* [WHAT YOU NEED TO DO]: Look through the records below for the line with "Viewport: 606px width, 392px". Return that line and each one after it up to and including the line with "This screenshot has height=364, width=612.", exactly.

START DATA

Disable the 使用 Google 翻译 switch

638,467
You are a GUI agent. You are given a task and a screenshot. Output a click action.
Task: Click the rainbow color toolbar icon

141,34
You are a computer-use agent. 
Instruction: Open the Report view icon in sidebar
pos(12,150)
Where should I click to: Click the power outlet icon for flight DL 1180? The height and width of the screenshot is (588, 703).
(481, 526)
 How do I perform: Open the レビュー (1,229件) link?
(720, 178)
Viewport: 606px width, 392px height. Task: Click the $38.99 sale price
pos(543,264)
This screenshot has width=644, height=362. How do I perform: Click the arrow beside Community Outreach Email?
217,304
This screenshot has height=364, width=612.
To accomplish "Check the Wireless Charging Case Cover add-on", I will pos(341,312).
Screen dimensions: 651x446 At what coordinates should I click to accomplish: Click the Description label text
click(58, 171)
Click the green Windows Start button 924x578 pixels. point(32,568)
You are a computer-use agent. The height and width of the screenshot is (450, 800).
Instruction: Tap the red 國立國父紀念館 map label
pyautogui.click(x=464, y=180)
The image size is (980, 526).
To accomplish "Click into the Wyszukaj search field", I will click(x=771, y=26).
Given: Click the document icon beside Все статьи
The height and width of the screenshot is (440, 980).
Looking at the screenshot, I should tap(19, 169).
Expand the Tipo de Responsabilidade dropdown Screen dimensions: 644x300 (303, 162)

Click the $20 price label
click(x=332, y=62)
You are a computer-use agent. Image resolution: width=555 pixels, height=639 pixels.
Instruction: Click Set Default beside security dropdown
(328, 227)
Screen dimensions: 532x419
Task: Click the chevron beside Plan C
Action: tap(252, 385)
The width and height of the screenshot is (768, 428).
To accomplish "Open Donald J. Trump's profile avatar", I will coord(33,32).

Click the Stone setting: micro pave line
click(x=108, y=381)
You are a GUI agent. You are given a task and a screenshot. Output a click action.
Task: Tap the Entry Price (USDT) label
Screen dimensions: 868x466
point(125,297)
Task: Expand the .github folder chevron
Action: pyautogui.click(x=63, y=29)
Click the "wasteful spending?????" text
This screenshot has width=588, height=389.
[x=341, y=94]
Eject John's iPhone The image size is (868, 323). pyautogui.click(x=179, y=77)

END DATA

* [RESPONSE FOR THIS EXERCISE]:
Viewport: 606px width, 392px height. Task: Click the $38.99 sale price
pos(543,264)
This screenshot has width=644, height=362. How do I perform: Click the arrow beside Community Outreach Email?
217,304
This screenshot has height=364, width=612.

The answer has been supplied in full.